Additional funding needed to support social care services, LGA warns

Additional funding is needed to support social care from being pushed closer to ‘breaking point’, according to the Local Government Association (LGA).

The LGA has argued that the introduction of the National Living Wage risks destabilising the care provider market by adding additional costs to the social care system.

While it supports the National Living Wage, the LGA has warned that it could cost councils around £330 million in 2016/17 to cover the increased social care costs brought about by the higher wage.

It warns that these additional costs come on top of a £5 billion funding gap for social care, compounding the funding pressures on local authorities.
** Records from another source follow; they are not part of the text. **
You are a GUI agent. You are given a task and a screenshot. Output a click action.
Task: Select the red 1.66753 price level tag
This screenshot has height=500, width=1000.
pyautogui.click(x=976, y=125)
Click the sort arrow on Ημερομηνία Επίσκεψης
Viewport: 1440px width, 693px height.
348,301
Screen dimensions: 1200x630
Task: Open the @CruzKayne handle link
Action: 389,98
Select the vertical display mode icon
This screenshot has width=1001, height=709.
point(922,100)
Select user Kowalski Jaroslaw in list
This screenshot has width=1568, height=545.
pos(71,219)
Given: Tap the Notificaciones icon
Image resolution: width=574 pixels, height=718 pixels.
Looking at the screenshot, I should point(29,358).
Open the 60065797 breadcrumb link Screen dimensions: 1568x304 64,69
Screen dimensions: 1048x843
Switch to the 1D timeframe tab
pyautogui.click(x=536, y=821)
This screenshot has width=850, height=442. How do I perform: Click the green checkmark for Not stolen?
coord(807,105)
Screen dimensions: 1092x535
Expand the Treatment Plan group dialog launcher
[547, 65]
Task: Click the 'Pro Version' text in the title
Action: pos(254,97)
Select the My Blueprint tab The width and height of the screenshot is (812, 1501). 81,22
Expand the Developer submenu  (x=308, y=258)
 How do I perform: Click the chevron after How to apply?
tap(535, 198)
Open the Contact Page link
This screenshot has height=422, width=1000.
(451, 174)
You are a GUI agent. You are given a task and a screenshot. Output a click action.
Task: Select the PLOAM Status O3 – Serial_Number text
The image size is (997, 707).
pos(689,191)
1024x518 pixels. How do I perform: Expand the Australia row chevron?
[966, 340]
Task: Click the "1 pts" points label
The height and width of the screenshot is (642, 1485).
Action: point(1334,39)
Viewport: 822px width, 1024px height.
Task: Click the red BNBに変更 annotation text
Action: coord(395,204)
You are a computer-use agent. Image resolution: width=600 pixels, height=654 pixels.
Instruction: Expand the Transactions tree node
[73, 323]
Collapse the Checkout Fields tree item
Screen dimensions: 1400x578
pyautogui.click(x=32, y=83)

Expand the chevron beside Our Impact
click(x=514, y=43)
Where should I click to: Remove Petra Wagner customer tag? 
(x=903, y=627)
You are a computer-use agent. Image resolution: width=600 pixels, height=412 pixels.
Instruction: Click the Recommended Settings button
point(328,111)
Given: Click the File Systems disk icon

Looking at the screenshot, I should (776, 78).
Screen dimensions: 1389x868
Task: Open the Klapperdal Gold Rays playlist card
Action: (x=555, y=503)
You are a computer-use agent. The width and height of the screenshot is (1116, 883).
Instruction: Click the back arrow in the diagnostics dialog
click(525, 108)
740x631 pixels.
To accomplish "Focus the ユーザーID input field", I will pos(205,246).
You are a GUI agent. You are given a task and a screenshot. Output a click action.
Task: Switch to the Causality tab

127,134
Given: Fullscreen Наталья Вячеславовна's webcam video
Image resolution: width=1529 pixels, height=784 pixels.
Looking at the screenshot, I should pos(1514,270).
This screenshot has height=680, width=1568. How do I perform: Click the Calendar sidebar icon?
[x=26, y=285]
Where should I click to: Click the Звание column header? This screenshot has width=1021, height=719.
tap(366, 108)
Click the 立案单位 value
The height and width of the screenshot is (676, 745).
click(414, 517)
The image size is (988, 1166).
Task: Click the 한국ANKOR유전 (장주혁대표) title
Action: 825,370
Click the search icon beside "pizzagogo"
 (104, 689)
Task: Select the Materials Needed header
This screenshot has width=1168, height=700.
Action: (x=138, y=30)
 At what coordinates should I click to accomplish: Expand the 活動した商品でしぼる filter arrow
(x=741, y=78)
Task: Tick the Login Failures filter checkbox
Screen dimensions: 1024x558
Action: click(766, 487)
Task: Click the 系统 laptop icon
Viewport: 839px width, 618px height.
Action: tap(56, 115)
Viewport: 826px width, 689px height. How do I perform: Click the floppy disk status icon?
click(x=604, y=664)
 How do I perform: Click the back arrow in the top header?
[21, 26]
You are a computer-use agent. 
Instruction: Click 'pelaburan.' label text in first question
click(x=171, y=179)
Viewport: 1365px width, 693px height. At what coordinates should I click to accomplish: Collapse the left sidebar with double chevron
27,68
In light of this, the LGA is calling for the government to bring forward the £700 million of new funding earmarked for social care through the Better Care Fund by the end of the decade to this year.

There are also plans in place to organise urgent talks with care providers to tackle growing concerns regarding social care funding and the effect the National Living Wage could have on care providers.

Izzi Seccombe, community wellbeing spokeswoman at the LGA, said: "Councils fully support proposals to introduce a National Living Wage to help ensure care home staff receive a fair day's pay for a fair day's work. However, the cost of implementing it will significantly add to the growing pressure on services caring for the elderly and disabled which are already at breaking point.

She added: "There is a real risk that councils will struggle to cover the increased contract costs to care providers as a result of the National Living Wage. A lack of funding is already leading to providers pulling out of the publicly-funded care market and shifting their attention towards people who are able to fully fund their own care. We know that care home and domiciliary care providers cannot be squeezed much further and we will be organising an urgent summit with them to unite our concerns that a care home crisis is creeping closer to reality and behind calls for urgent additional funding.”